Across Canada, Bahá’ís are working with a widening circle of their friends and neighbours to create patterns of community life that promote spiritual and material progress for all.
The vision of society expressed in Bahá’u’lláh’s writings centre on the oneness of the human family, calling on us to eliminate all forms of prejudice from our relationships — whether based on race, religion, gender, social class, or ethnicity.
We believe that the progress of society depends upon balanced relationships between the individual, the community, and institutions, each of which has its own responsibilities and roles to further social progress. Social change involves both individual transformation and the creation of just social, economic, and political institutions.

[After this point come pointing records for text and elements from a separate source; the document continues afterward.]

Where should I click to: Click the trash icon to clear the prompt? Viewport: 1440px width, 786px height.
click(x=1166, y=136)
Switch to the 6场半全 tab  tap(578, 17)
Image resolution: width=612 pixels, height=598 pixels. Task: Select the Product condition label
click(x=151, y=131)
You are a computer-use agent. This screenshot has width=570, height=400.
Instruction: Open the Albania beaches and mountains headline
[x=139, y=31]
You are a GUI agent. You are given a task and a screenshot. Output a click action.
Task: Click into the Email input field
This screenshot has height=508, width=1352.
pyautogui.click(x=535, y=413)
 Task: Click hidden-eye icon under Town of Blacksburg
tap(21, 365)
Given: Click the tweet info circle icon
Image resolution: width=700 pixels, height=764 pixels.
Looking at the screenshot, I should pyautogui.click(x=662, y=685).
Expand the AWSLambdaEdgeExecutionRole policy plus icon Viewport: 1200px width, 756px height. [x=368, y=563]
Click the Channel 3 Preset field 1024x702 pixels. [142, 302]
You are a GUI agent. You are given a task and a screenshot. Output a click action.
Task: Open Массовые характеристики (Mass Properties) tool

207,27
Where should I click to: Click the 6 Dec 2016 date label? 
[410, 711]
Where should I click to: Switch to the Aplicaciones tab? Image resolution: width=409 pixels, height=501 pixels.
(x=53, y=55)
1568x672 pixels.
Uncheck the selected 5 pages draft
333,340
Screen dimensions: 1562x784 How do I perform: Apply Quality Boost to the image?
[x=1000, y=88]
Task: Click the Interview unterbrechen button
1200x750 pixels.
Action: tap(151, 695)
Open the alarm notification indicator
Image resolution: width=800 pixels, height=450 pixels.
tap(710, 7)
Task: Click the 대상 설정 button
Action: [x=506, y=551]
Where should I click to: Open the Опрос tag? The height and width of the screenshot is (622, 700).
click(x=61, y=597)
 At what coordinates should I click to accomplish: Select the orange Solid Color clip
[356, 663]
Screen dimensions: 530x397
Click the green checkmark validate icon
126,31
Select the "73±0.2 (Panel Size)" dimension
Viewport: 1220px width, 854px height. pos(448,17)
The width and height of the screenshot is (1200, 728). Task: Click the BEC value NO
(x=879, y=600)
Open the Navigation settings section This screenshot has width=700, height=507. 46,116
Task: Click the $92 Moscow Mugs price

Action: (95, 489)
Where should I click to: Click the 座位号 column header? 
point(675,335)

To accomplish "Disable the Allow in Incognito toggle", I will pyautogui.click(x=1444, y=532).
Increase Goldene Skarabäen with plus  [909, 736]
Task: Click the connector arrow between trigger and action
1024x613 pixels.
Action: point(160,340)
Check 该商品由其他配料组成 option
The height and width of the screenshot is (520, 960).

Social transformation, therefore, is seen as a process that brings the spiritual and material requirements of life into dynamic coherence. True prosperity increases when we draw upon the knowledge of both science and religion to promote human welfare. Science offers insight into the material world and safeguards individuals from superstition, and religion fosters values, motivates action, and builds the bonds of community life. The pursuit of knowledge, and its application to the needs of the community, is fundamental to the advancement of society.
With an attitude characterized by a willingness to learn, we are striving to contribute to a process of community-building in which acts of worship and efforts to promote the common good are woven together. Everyone willing to participate in this process is welcome. Its purpose, after all, is to help raise the capacity of more and more people to take charge of their development, so that all come to see themselves as active agents of their own and their communities’ progress.
The Bahá’í community also participates in the public sphere, with the aim of sharing insights from the Bahá’í teachings and the experience of the community as we seek to apply them to the betterment of society. The areas of focus for our participation in national public discourses include the participation of youth in social transformation, the role of religion in society, reconciliation between Indigenous and non-Indigenous peoples, and citizenship and civic engagement.